Bed Hoist Background
Anyone who has ever unloaded 10 yards of anything from the back of a truck by hand knows that gravity is a much better method! For those needing some background on bed hoists for the larger trucks, here's some info gleaned from a Discussion Forum topic.
The hoist in the picture is likely a Perfection model 715 LP or a Galion 715. It has no subframe as such, only an angle running forward for attachment. These were used on early 40's-60's trucks as conversion hoists for platform bodies and farm bodies. The photo looks to be a wood floor so I am assuming it is a platform body.
DUMP BODY hoists on the other hand had a 4-5" high channel subframe which ran the full length of the hoist and the hinge area was part of it. The cylinder was pushing against a tri-angular lift arm arrangement or cast iron cam & roller setup (Converto Mfg. only). These were usually a little longer stroke cylinder (approx. 20") for an 8' dump body. The bodies were typically 8'L x 78"W (ID)and about 16-22" high.
THE FRONT BULKHEAD and tailgates were typically 6" higher than the sides. This would have made them 3-4 yd capacity. This is for the small "2 ton" size chassis that used 7:50 & 8:25 x 20 tires and had 60" C/A dimensions. Larger chassis were typically 9-10' long bodies of 72"-84" C/A dimensions for single axle trucks. These subframe hoists were originally made to stiffen the truck frame and caused the bodies to set higher for added tire clearance.
Nearly ALL the bodies of that era were made of 10 ga. mold steel and used 3" or 4" channel crossmembers on 12"-16" ctrs. Most all had flat rubrails and tapered sideposts of various designs that were either skip or solid welded to the side sheet. Floors generally had a center full length seam and ALL had a flat top rail of either 2 or 3 bend design. Tailgates were also 10 ga. and had either one horizontal formed brace or two vertical formed braces. Hinges were usually made from cast iron and the lower hardware latched up on tailgate lower pin from the bottom side, but occassionally one would see it closing downward from the top as is done today.

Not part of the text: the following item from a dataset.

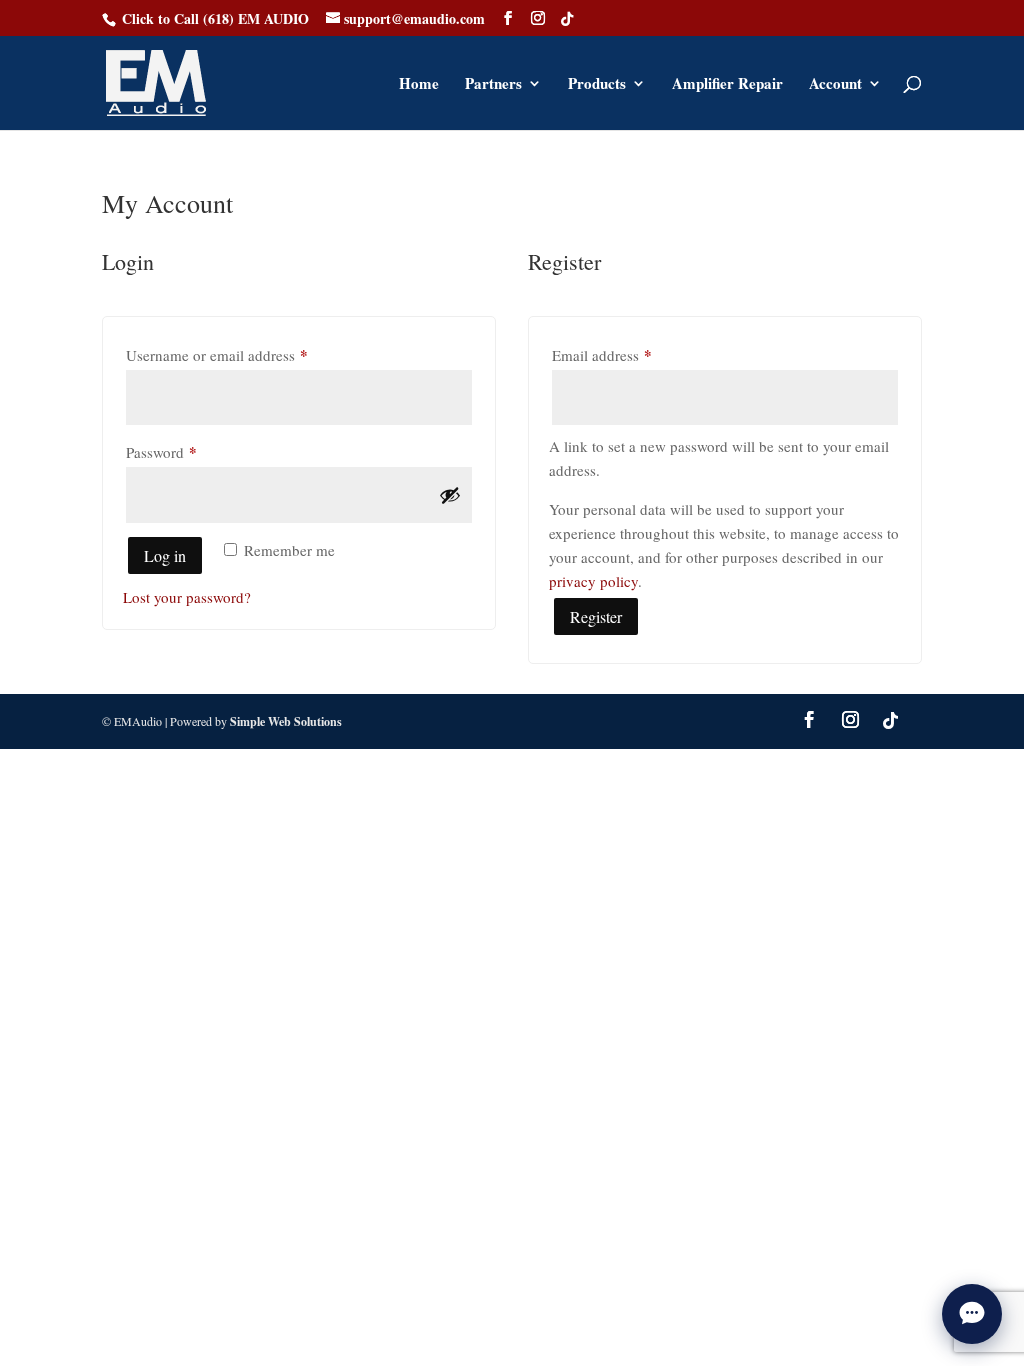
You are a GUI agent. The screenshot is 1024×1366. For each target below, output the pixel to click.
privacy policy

The pumps were low-pressure (1,000 psi) and were cast iron gear type that ran directly off a PTO shaft from the tranny. ALL the 40-50's units used floor levers and these were still popular and considered standard equipment well into the 70's.
PTO's were Chelsea, GarWood, Tulsa and later on, Muncie. All were cast iron and nearly always a single gear type.
Hardware operators were cast iron and located at the front drivers side. These were simple over-center designs and had threaded 1/2" rod and clevis at the rear where they attached to the cross-shaft. I may still have some old literature in my files from those days but not likely after so many years. CABLE operators were not of sufficient strength or reliability to operate the pump valves until late 70-early 80's. Also NONE of those early PTO's had provisions for attaching a cable operator in those early years. All were a shift rod design.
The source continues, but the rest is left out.